[Start of EXERCISE DATA]

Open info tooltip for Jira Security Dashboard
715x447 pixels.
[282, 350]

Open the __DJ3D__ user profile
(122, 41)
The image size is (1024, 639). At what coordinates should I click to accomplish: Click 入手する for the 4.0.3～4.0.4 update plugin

[End of EXERCISE DATA]
[Start of EXERCISE DATA]

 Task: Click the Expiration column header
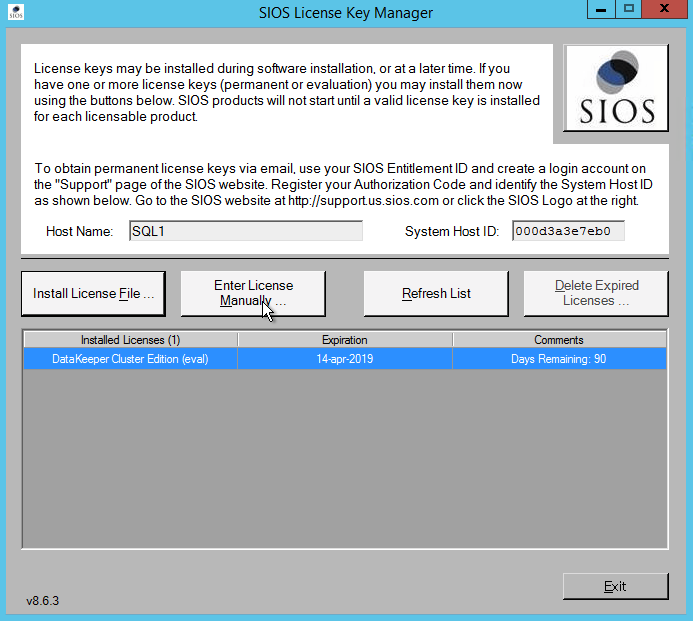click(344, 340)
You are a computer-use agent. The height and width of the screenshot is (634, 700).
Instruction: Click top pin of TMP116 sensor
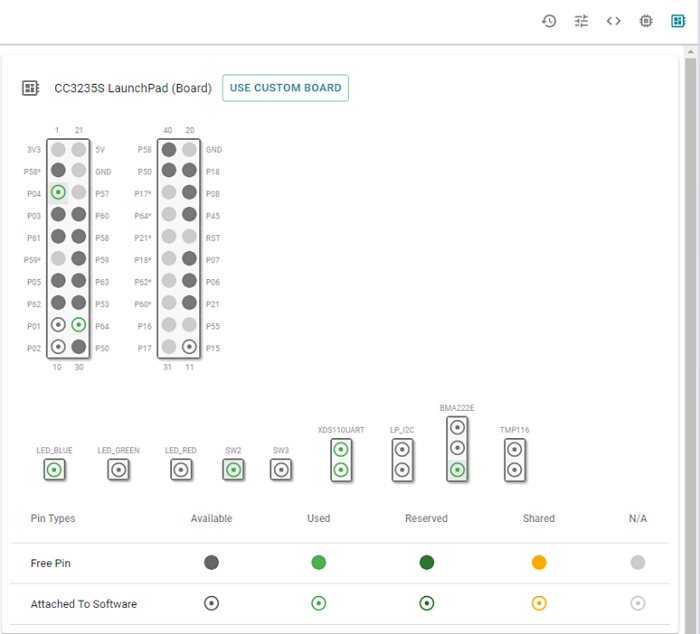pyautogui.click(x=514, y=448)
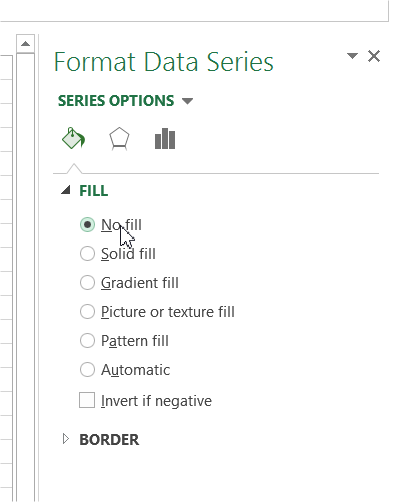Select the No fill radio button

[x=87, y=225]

[End of EXERCISE DATA]

Work out how many lines in the rows above contain the word "Open", treating uppercase and lowercase as different, and give only that number.

2